Three years after Steve Jobs’s death, the Apple founder continues to play a vital role in Apple lawsuits.

This time, Apple is set to begin trial today in a lawsuit accusing the technology company of violating antitrust law by forcing iPod customers to play songs downloaded only from the iTunes store or uploaded from CDs.

Plaintiffs argue Apple harmed competition and forced consumers to pay higher prices for iTunes music as opposed to music downloaded from iTunes competitors.

It’s the third major antitrust lawsuit filed against Apple in which Jobs will play a crucial, postmortem role, reports say.

Litigators will use Jobs’s past emails as evidence, as well as a videotaped deposition recorded before his death.
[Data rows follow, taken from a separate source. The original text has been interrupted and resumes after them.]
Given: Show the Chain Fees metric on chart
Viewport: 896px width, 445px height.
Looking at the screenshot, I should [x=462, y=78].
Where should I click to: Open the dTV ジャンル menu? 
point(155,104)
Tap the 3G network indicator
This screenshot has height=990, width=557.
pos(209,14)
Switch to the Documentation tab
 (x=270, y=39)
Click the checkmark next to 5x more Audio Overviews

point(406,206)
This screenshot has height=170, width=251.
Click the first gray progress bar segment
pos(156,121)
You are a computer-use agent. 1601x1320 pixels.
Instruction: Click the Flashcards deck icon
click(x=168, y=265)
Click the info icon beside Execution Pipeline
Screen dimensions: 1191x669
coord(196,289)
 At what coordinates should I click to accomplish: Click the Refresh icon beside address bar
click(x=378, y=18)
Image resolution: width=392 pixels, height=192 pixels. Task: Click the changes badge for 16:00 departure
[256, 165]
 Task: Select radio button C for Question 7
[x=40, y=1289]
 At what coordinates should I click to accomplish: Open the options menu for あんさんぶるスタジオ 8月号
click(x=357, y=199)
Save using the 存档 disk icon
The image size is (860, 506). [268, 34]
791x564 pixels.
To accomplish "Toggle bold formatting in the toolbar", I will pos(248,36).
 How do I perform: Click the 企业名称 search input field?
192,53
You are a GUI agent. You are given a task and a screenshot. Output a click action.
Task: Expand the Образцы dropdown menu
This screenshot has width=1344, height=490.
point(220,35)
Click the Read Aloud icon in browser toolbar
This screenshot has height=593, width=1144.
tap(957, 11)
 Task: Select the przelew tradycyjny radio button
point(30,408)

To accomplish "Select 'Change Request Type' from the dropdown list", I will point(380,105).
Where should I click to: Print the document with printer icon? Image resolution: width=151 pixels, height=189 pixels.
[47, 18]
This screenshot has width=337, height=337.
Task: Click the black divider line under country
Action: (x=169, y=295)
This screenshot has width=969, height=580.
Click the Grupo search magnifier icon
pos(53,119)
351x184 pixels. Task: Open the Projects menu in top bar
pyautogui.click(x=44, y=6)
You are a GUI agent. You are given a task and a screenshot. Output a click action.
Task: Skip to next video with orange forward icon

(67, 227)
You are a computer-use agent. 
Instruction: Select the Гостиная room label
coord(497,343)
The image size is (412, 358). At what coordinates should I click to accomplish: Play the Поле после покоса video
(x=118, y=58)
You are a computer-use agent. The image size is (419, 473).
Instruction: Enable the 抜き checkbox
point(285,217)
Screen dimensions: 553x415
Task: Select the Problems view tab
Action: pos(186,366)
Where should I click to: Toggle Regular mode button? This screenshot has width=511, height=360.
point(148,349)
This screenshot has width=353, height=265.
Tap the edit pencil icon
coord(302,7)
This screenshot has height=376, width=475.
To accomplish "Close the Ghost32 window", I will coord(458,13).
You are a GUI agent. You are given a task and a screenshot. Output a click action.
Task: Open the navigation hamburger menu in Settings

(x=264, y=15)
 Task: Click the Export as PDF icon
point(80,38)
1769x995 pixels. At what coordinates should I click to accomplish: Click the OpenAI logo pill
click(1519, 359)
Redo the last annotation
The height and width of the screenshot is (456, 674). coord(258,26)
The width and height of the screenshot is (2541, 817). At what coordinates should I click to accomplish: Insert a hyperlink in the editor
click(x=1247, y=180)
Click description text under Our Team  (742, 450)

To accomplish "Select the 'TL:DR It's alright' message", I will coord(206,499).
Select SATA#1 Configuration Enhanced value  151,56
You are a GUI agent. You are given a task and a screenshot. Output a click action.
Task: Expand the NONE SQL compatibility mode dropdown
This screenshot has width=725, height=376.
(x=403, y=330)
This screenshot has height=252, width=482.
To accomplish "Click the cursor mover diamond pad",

Similar evidence was used in two previously lawsuits. One involved a group of Silicon Valley technology employees, who accused Apple and other companies of colluding to not hire each other’s workers in an effort to suppress wages. The other involved the US Department of Justice’s investigation and subsequent lawsuit against Apple on allegations of eBook price-fixing.

Experts say that Apple has its work cut out for it when it comes to giving Jobs’s emails a positive spin. Rutgers School of Law professor Michael A. Carrier told reporters that while Jobs was an innovative “genius,” “it went along with a really healthy ego and perhaps the lack of an antitrust filter – thinking about how these words would appear years later tossed up on the screen in front of a jury.”

Other experts say Jobs will likely present an impression of an eager businessman fighting to conserve the success of the iPod.

In the previous two antitrust cases, Jobs’s words served in favor of plaintiffs. Reports say Apple will likely argue that software updates, which plaintiffs say perpetuated the iPod’s ability to only play music from iTunes of CDs, was merely to improve performance of the device.

Plaintiffs are seeking about $350 million in damages, according to reports.